● **What the task asks**: Give the listing again, word for word.

● **Data section**:
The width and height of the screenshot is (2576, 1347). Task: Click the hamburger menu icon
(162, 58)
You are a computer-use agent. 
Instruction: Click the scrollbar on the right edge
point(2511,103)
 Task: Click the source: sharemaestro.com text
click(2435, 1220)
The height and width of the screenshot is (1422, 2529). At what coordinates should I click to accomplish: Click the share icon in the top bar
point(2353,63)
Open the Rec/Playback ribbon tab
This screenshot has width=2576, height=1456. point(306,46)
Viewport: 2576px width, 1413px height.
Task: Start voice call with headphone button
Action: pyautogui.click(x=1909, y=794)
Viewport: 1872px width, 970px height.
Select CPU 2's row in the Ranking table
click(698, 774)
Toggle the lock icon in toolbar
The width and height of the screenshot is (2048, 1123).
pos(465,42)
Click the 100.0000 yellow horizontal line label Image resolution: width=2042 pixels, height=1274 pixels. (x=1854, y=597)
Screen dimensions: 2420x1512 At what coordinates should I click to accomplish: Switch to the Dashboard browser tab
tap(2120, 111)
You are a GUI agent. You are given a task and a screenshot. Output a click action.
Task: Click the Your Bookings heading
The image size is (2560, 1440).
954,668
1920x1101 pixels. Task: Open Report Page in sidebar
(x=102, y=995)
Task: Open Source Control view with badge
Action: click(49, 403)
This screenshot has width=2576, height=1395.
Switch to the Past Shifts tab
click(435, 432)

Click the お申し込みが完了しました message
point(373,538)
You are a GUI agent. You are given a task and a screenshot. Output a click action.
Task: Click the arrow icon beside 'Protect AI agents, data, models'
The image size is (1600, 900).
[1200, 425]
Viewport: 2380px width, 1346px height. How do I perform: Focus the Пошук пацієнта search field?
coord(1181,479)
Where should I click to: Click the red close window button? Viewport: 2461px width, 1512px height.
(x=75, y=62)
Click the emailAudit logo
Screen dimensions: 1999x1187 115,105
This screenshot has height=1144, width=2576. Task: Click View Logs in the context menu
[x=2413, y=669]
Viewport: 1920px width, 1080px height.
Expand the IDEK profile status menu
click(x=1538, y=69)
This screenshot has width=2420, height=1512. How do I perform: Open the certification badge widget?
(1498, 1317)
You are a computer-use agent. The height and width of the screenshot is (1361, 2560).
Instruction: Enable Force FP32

● **Answer box**:
The width and height of the screenshot is (2576, 1347). Task: Click the hamburger menu icon
(162, 58)
You are a computer-use agent. 
Instruction: Click the scrollbar on the right edge
point(2511,103)
 Task: Click the source: sharemaestro.com text
click(2435, 1220)
The height and width of the screenshot is (1422, 2529). At what coordinates should I click to accomplish: Click the share icon in the top bar
point(2353,63)
Open the Rec/Playback ribbon tab
This screenshot has width=2576, height=1456. point(306,46)
Viewport: 2576px width, 1413px height.
Task: Start voice call with headphone button
Action: pyautogui.click(x=1909, y=794)
Viewport: 1872px width, 970px height.
Select CPU 2's row in the Ranking table
click(698, 774)
Toggle the lock icon in toolbar
The width and height of the screenshot is (2048, 1123).
pos(465,42)
Click the 100.0000 yellow horizontal line label Image resolution: width=2042 pixels, height=1274 pixels. (x=1854, y=597)
Screen dimensions: 2420x1512 At what coordinates should I click to accomplish: Switch to the Dashboard browser tab
tap(2120, 111)
You are a GUI agent. You are given a task and a screenshot. Output a click action.
Task: Click the Your Bookings heading
The image size is (2560, 1440).
954,668
1920x1101 pixels. Task: Open Report Page in sidebar
(x=102, y=995)
Task: Open Source Control view with badge
Action: click(49, 403)
This screenshot has width=2576, height=1395.
Switch to the Past Shifts tab
click(435, 432)

Click the お申し込みが完了しました message
point(373,538)
You are a GUI agent. You are given a task and a screenshot. Output a click action.
Task: Click the arrow icon beside 'Protect AI agents, data, models'
The image size is (1600, 900).
[1200, 425]
Viewport: 2380px width, 1346px height. How do I perform: Focus the Пошук пацієнта search field?
coord(1181,479)
Where should I click to: Click the red close window button? Viewport: 2461px width, 1512px height.
(x=75, y=62)
Click the emailAudit logo
Screen dimensions: 1999x1187 115,105
This screenshot has height=1144, width=2576. Task: Click View Logs in the context menu
[x=2413, y=669]
Viewport: 1920px width, 1080px height.
Expand the IDEK profile status menu
click(x=1538, y=69)
This screenshot has width=2420, height=1512. How do I perform: Open the certification badge widget?
(1498, 1317)
You are a computer-use agent. The height and width of the screenshot is (1361, 2560).
Instruction: Enable Force FP32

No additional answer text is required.